Diabetic ketoacidosis (DKA).
A 50-year-old man with diabetes has recurrent episodes of hypoglycemia despite regular meals. What medication is most likely responsible?
Sulfonylureas (e.g., glipizide, glyburide).
A 40-year-old man with obesity and a family history of diabetes has an HbA1c of 6.2%. What is the diagnosis?
Prediabetes.
A 28-year-old pregnant woman is diagnosed with gestational diabetes. What is the preferred initial treatment?
Dietary modification and exercise; insulin if needed.
A 55-year-old woman with diabetes presents with vision changes. Fundoscopy reveals retinal hemorrhages and neovascularization. What is the likely diagnosis?
Diabetic retinopathy.
A 48-year-old man with Type 2 diabetes has persistent proteinuria and a declining eGFR. What is the most appropriate treatment to prevent progression?
ACE inhibitors or ARBs.
A 65-year-old man with diabetes and hypertension presents with sudden chest pain and diaphoresis. What complication should be suspected?
Myocardial infarction.
A 72-year-old woman with diabetes and chronic kidney disease is started on metformin. What is the primary concern?
Lactic acidosis.
A 30-year-old woman with recurrent yeast infections, fatigue, and an HbA1c of 7.8% is diagnosed with Type 2 diabetes. What class of medication should be avoided?

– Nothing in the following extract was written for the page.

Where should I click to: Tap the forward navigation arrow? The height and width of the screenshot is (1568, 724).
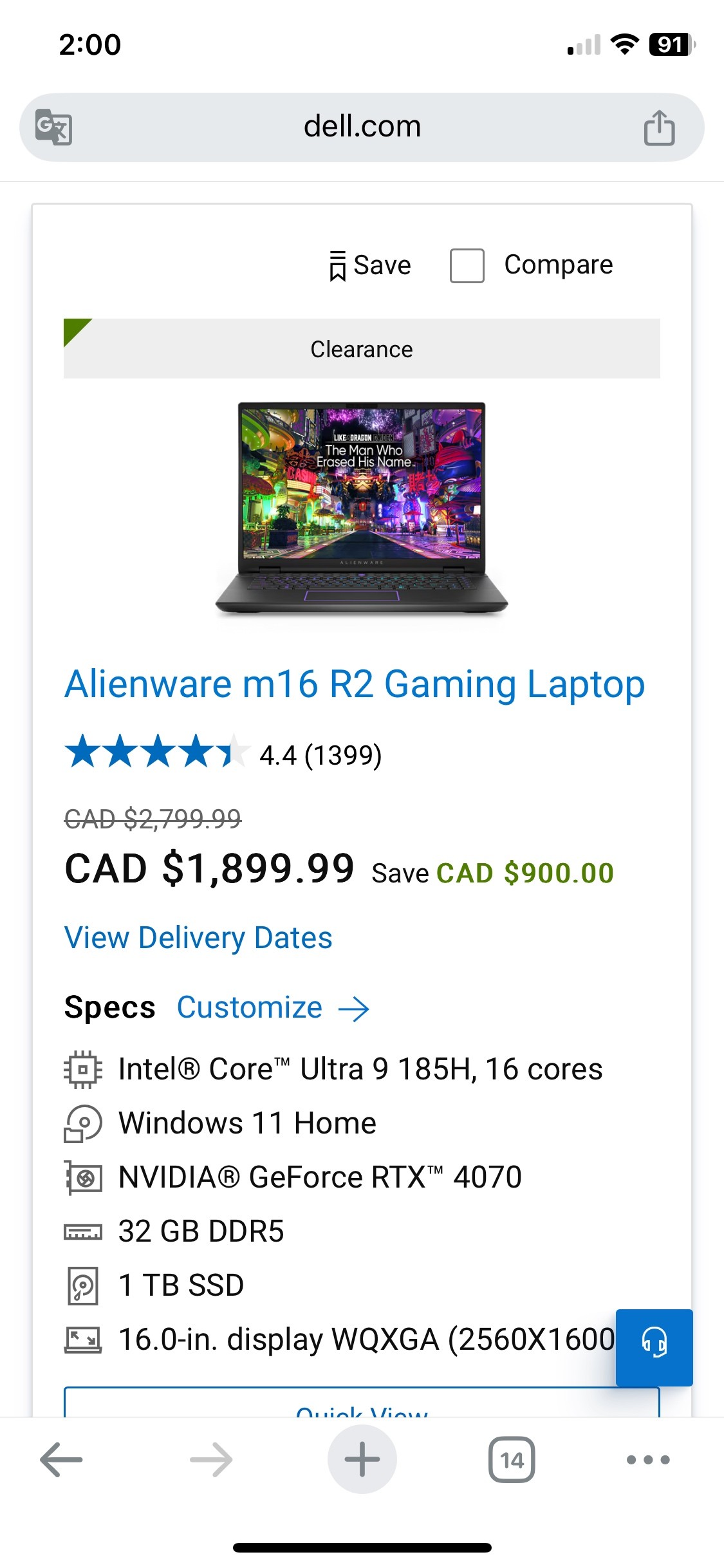211,1459
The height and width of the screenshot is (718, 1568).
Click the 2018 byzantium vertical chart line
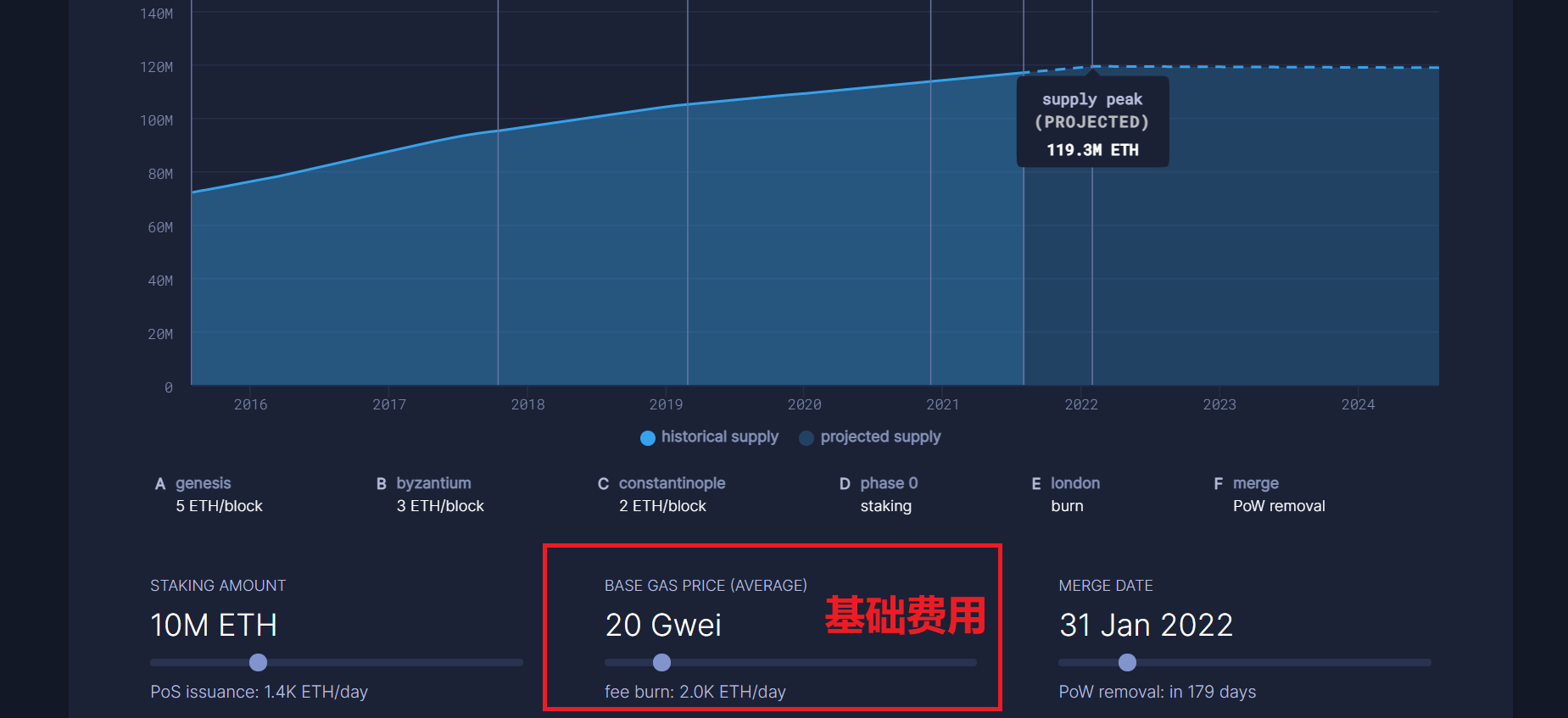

SGLT2 inhibitors (due to increased risk of genital infections).
A 45-year-old man with diabetes and a BMI of 35 is started on liraglutide. What is the benefit of this medication?
Weight loss and improved glucose control.
A 55-year-old man with Type 2 diabetes presents with painful burning sensation in both feet. What is the most likely cause?
Diabetic neuropathy.
A 60-year-old man with diabetes has an HbA1c of 9.5% despite metformin. What is the next step in management?
Add a second agent, such as a GLP-1 receptor agonist or SGLT2 inhibitor.
A 35-year-old woman with diabetes presents with recurrent urinary tract infections. What diabetes medication might be contributing?
SGLT2 inhibitors (e.g., empagliflozin).
A 50-year-old man with diabetes and hypertension presents with intermittent claudication. What is the likely diagnosis?
Peripheral arterial disease.
A 42-year-old woman with long-standing diabetes presents with early morning hyperglycemia. Her nighttime glucose is low. What is the most likely cause?
Somogyi effect (rebound hyperglycemia after nocturnal hypoglycemia).
A 60-year-old woman with diabetes has an HbA1c of 10% and presents with weight loss and fatigue. What should be suspected?
LADA (Latent Autoimmune Diabetes in Adults).
A 70-year-old woman with diabetes presents with progressive numbness in her hands and feet. What test should be performed?
Monofilament test for diabetic neuropathy.
A 40-year-old man with poorly controlled diabetes presents with a non-healing foot ulcer. What is the next step?
Wound care, infection control, and vascular assessment.